JOB -
Render every line of the items below as a numbered list, skipping blank lines. Omit the pictures from your answer.

RECORDS FOR THIS EXERCISE -
::::::

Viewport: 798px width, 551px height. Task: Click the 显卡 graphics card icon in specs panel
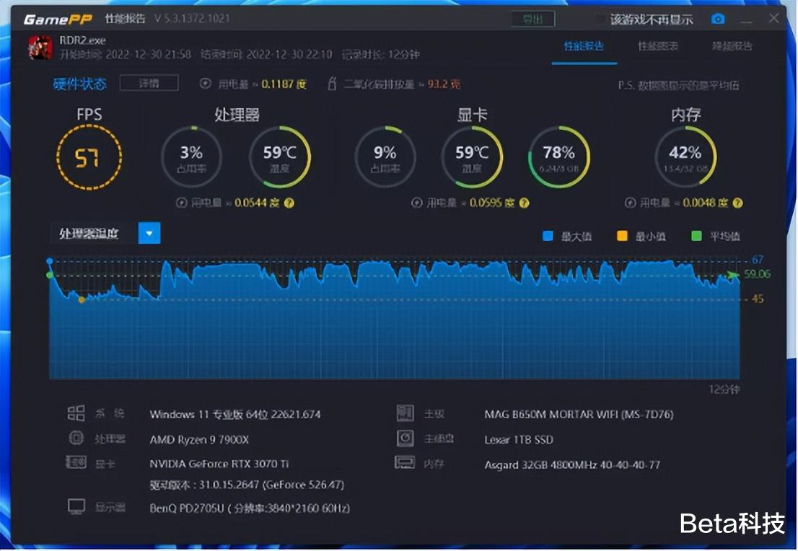pyautogui.click(x=76, y=464)
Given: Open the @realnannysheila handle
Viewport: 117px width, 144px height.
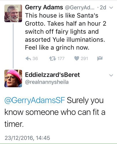Looking at the screenshot, I should pos(47,82).
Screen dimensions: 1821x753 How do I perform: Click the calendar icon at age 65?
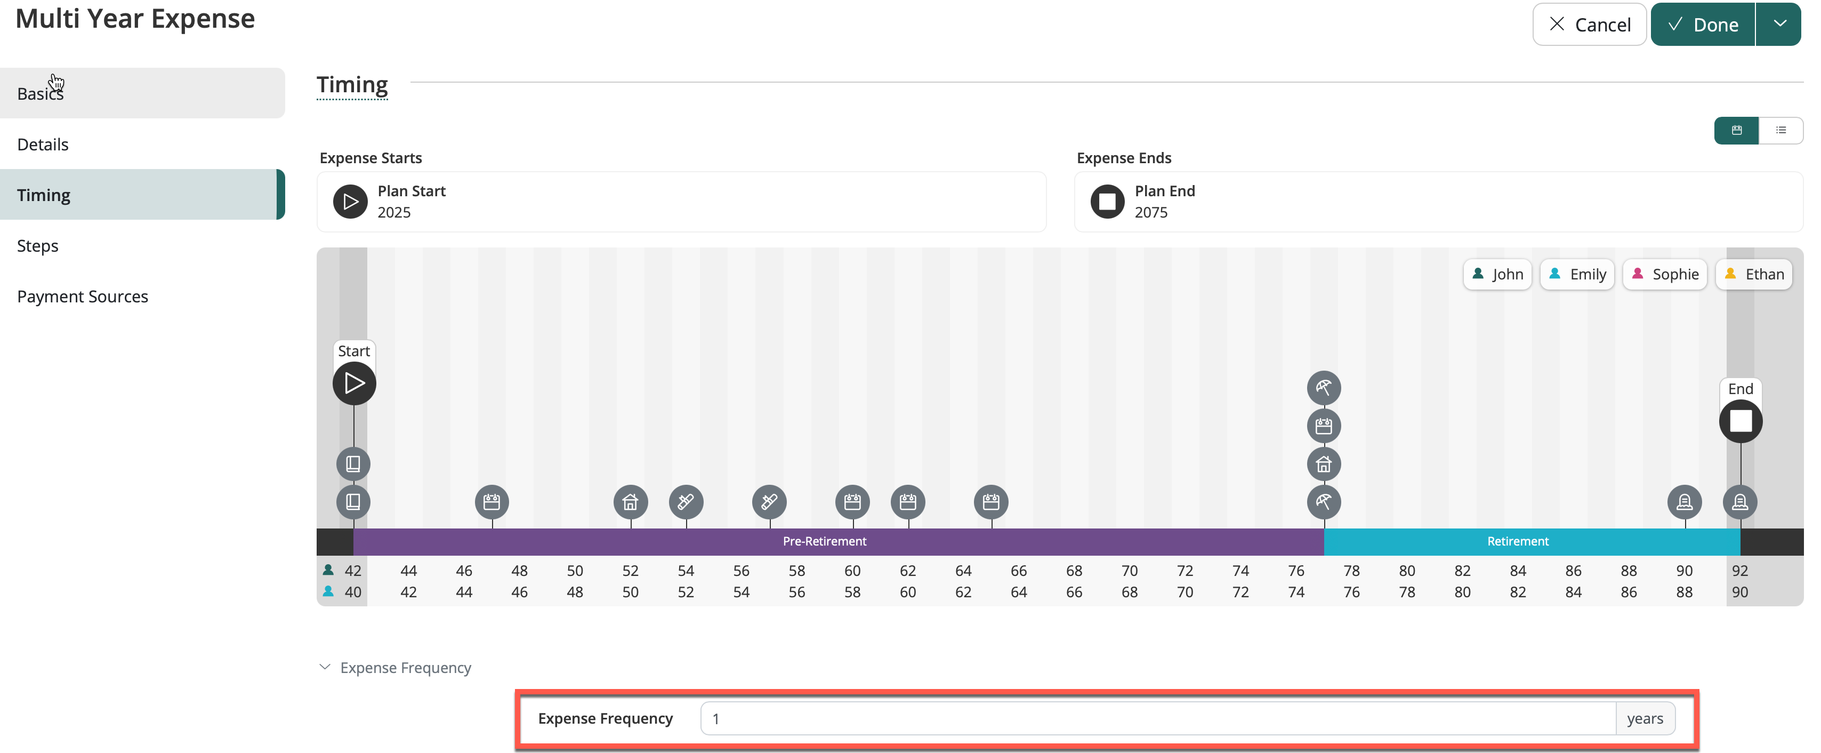pyautogui.click(x=991, y=502)
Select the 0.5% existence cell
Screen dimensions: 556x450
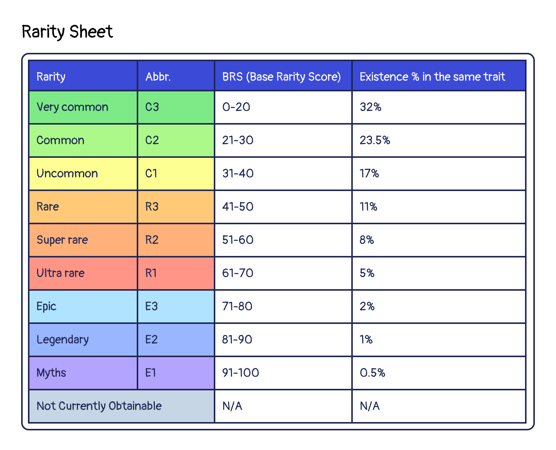pyautogui.click(x=439, y=373)

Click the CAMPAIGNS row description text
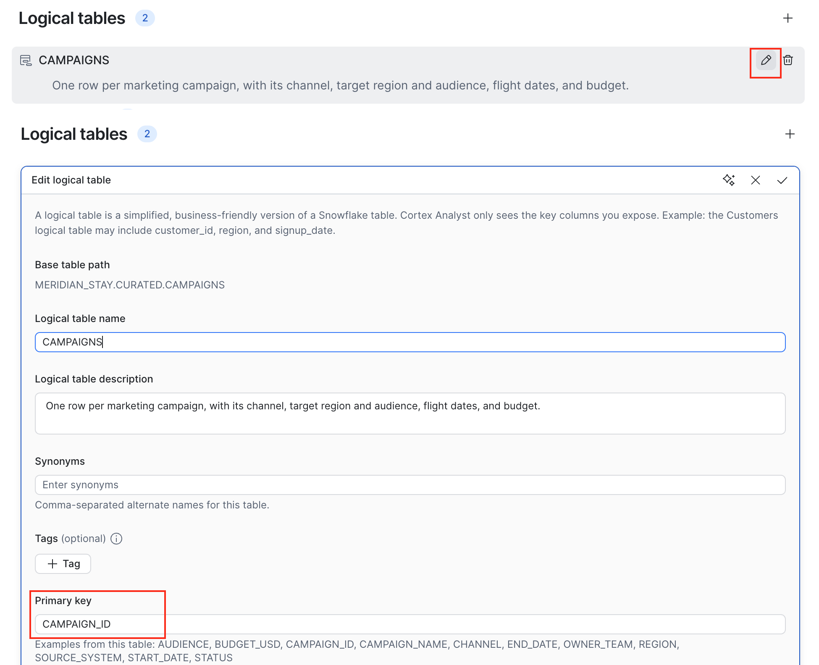click(x=340, y=86)
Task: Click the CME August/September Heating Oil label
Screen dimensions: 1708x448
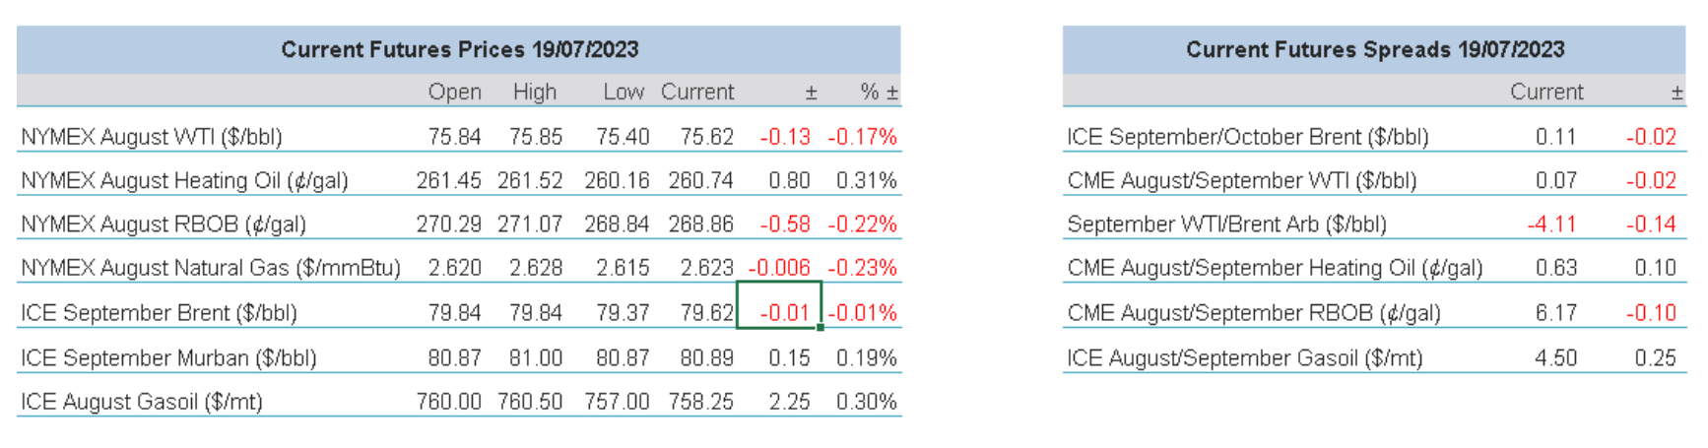Action: click(1275, 268)

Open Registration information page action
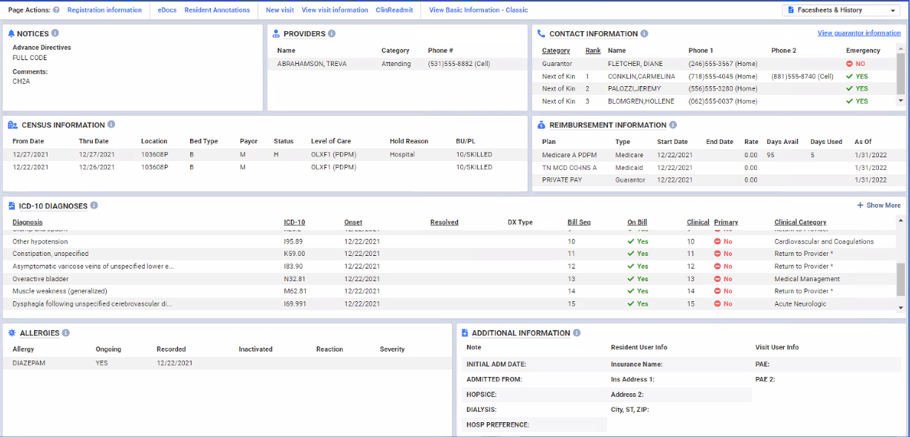[x=104, y=10]
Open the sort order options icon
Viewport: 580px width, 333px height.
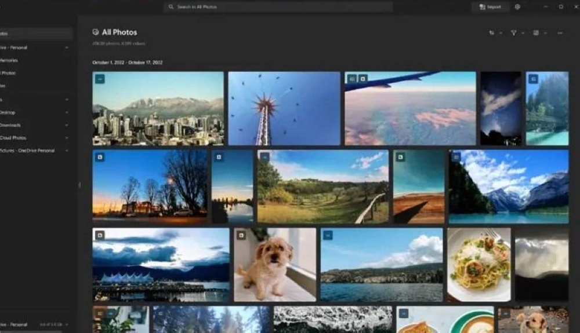point(492,33)
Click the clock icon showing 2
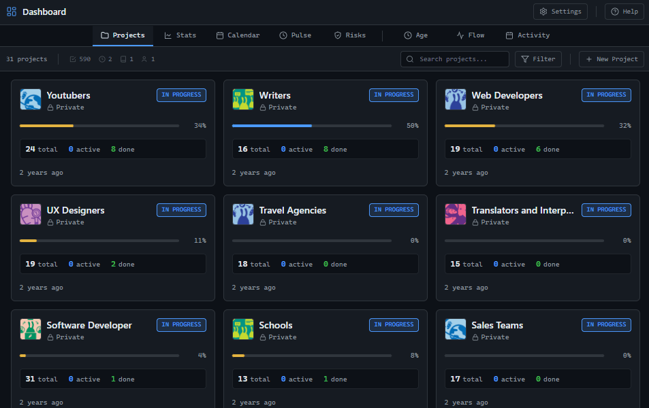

::::::

REPLY TO THE TASK -
1. Viewport: 798px width, 551px height. Task: Click the 显卡 graphics card icon in specs panel
2. pyautogui.click(x=76, y=464)
3. Given: Open the @realnannysheila handle
4. Viewport: 117px width, 144px height.
5. Looking at the screenshot, I should pos(47,82).
6. Screen dimensions: 1821x753 How do I perform: Click the calendar icon at age 65?
7. pyautogui.click(x=991, y=502)
8. Select the 0.5% existence cell
9. Screen dimensions: 556x450
10. pyautogui.click(x=439, y=373)
11. Click the CAMPAIGNS row description text
12. click(x=340, y=86)
13. Task: Click the CME August/September Heating Oil label
14. Screen dimensions: 1708x448
15. Action: click(1275, 268)
16. Open Registration information page action
17. [x=104, y=10]
18. Open the sort order options icon
19. Viewport: 580px width, 333px height.
20. point(492,33)
21. Click the clock icon showing 2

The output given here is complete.